Optical tweezers microrheology maps the dynamics of strain-induced local inhomogeneities in entangled polymers
Manas Khan, Kathryn Regan, Rae M. Robertson-Anderson

TL;DR
This paper introduces optical tweezers microrheology (OTM) protocols and modeling techniques to map strain-induced inhomogeneities in entangled polymers, revealing Rouse-like elastic retraction as the dominant nonlinear relaxation mechanism.
Contribution
The study develops new OTM protocols and analytical models to characterize inhomogeneity fields, demonstrating that stress relaxation is dominated by elastic retraction rather than disentanglement.
Findings
Post-strain homogenization does not affect intrinsic stress relaxation.
Rouse-like elastic retraction dominates nonlinear stress relaxation.
New mLAOS protocols enable precise nonlinear microrheology.
Abstract
Optical tweezers microrheology (OTM) offers a powerful approach to probe the nonlinear response of complex soft matter systems, such as networks of entangled polymers, over wide-ranging spatiotemporal scales.
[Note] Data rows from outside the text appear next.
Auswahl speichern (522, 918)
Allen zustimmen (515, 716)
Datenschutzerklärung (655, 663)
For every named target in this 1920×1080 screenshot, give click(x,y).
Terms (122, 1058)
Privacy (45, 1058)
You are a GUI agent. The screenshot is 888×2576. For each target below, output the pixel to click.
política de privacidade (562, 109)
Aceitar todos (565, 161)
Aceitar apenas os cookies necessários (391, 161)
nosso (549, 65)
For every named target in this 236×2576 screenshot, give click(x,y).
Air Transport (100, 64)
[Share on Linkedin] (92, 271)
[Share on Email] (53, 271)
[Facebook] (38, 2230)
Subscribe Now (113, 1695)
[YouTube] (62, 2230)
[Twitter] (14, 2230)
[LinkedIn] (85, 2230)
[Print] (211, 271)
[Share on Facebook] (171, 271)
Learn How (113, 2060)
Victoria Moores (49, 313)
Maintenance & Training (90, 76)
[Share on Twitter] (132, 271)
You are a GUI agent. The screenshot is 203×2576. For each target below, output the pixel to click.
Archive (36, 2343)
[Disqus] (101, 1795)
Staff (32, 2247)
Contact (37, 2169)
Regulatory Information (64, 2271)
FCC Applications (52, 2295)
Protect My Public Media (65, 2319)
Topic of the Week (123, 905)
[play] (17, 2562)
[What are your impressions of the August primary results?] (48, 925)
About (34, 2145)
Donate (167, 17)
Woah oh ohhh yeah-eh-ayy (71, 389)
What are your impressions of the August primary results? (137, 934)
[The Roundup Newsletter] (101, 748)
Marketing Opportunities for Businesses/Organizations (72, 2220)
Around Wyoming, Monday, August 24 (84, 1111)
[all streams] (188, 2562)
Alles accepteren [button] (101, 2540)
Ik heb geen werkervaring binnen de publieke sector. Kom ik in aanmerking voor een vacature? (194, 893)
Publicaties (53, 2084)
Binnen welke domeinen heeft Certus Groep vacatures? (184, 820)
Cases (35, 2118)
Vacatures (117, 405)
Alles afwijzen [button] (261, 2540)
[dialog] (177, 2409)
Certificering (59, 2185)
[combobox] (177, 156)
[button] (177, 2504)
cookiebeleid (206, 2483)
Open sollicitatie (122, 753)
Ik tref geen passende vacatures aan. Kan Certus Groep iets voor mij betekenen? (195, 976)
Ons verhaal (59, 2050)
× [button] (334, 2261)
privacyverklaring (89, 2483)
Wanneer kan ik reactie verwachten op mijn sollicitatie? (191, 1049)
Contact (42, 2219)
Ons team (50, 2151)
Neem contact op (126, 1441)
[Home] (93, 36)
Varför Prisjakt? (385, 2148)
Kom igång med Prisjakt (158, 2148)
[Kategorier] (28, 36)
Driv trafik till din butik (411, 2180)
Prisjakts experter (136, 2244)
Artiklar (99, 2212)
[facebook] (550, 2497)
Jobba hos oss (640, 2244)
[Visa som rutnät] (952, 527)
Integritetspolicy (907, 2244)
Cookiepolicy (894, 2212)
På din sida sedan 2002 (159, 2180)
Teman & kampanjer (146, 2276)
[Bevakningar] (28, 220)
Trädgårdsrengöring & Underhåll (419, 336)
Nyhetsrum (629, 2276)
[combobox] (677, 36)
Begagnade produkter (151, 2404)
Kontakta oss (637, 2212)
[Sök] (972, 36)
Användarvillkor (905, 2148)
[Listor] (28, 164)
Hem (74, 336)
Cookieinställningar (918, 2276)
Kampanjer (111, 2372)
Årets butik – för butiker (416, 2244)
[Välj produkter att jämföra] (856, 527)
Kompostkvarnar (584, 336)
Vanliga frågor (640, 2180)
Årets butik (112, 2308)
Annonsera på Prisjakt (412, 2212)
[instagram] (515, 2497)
OTM can also uniquely characterize the microstructural dynamics that lead to the intriguing nonlinear rheological properties that these systems exhibit. However, the strain in OTM measurements, applied by optically forcing a micro-probe through the material, induces network inhomogeneities in and around the strain path, and the resultant flow field complicates the measured response of the system. Through a robust set of custom-designed OTM protocols, coupled with modeling and analytical calculations, we characterize the time-varying inhomogeneity fields induced by OTM measurements. We show that post-strain homogenization does not interfere with the intrinsic stress relaxation…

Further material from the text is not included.